Taking inspiration from Edward Capriolo, this project shows how to perform the rank() and dense_rank() functions within Hive, taking into account tied ranks. Also available is an implementation of first_value() and a UDTF of parse_key_val_tuple().
This project uses Maven. To build the software, simply use "mvn package".
To make the jar available on a temporary basis:
hive> add jar /home/paul/hive-udf-0.1-SNAPSHOT.jar;
To make the function available on a temporary basis:
hive> CREATE TEMPORARY FUNCTION rank AS 'com.cloudera.hive.examples.Rank';
The rank(), dense_rank() and first_value() functions take a minimum of one parameter - the column that is to be ranked / retrieved. Since the functions have no ability to sort data for themselves, we use a sub-query to appropriately distribute and sort data before passing to rank().
For example, imagine we have a table such as the following:
select * from items;
item | category | price |
---|---|---|
Orange | Fruit | 0.30 |
Apple | Fruit | 0.25 |
Banana | Fruit | 0.75 |
Carrot | Veg | 0.20 |
Sprout | Veg | 1.75 |
Kiwi | Fruit | 0.30 |
To use the rank function, prepare the data with an inner query:
select item, category, price from items distribute by category sort by category, price;
Then wrap this in another query that applies the rank function:
select item, category, price, rank(price, category) from ( select item, category, price from items distribute by category sort by category, price) inner;
item | category | price | rank |
---|---|---|---|
Apple | Fruit | 0.25 | 1 |
Orange | Fruit | 0.30 | 2 |
Kiwi | Fruit | 0.30 | 2 |
Banana | Fruit | 0.75 | 4 |
Carrot | Veg | 0.20 | 1 |
Sprout | Veg | 1.75 | 2 |
Notice that rank() takes the price column as the first parameter, the rest of the parameters are used to determine the row groupings.

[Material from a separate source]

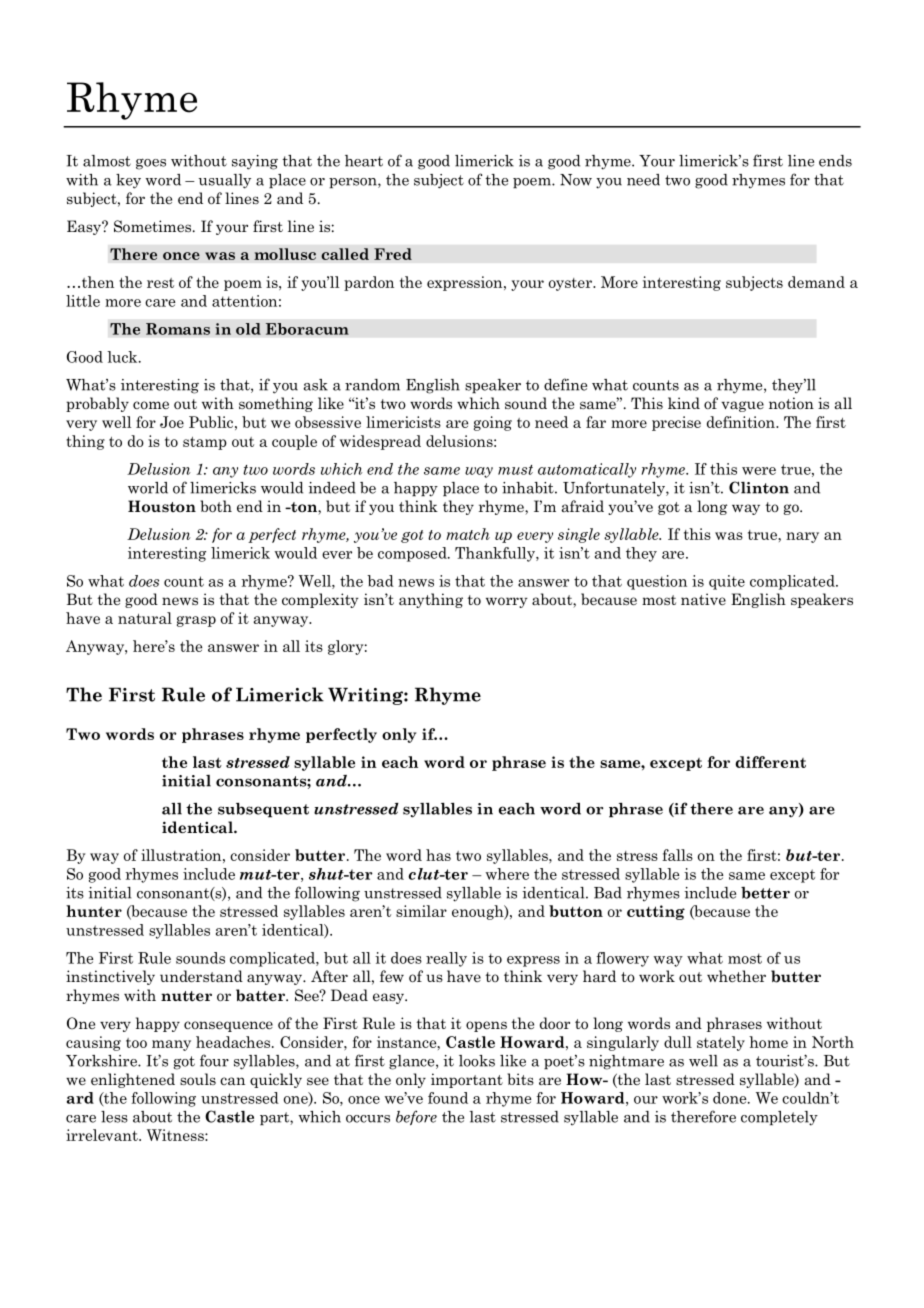 The height and width of the screenshot is (1308, 924). What do you see at coordinates (703, 599) in the screenshot?
I see `native` at bounding box center [703, 599].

The parse_key_val_tuple() function is a UDTF that takes a minimum of 4 parameters. The input string to be parsed, the delimiter between all the fields, the separator between key and value pairs, and 1 to many Keys that you would like to extract. Note that the parameters are case sensitive.
See the following links for Hive UDTF usage instructions
Below are two sample queries that show the functions basic capabilities and perhaps illustrate the outcome of some edge cases:
Demo Setup
A one row table called 'dual' is used for selecting demo values statically for demo purposes only.
echo "X" > dummy.txt
hive
CREATE TABLE dual(dummy STRING);
LOAD DATA LOCAL INPATH 'dummy.txt' OVERWRITE INTO TABLE dual;
ADD JAR /full/path/to/local/jar/hive-udf-0.1-SNAPSHOT.jar;
CREATE TEMPORARY FUNCTION parse_key_val_tuple AS 'com.cloudera.hive.udf.functions.ParseKeyValueTuple';
Static Parameter Sample:
SELECT data.label, t.*
-- Static data from 'dummy' table for demo
FROM(
-- String to show many edge cases
SELECT 'edge' AS label, 'foo=bar&extra=extra=separator&&empty=&bad&unused=string' AS text FROM dual LIMIT 1
UNION ALL
-- Good string
SELECT 'good' AS label, 'foo=bar&extra=not-extra&&empty=not-empty&bad=not-bad' AS text FROM dual LIMIT 1
UNION ALL
-- Empty string
SELECT 'empty' AS label, '' AS text FROM dual LIMIT 1
UNION ALL
-- NULL string
SELECT 'null' AS label, NULL AS text FROM dual LIMIT 1
) data
LATERAL VIEW parse_key_val_tuple(text, '&', '=', 'foo', 'extra', 'empty', 'bad') t AS foo, extra, empty, bad;
Dynamic Parameter Sample:
SELECT t.*
-- Static data from 'dummy' table for demo
FROM(
-- type = person
SELECT 'greeting=Hello\;person=Mr. Smith' AS text, 'person' AS type FROM dual LIMIT 1
UNION ALL
-- type = thing
SELECT 'greeting=Hi\;thing=World' AS text, 'thing' AS type FROM dual LIMIT 1
) data
-- lookup name by type
LATERAL VIEW parse_key_val_tuple(text, '\;', '=', 'greeting', data.type) t AS greeting, name;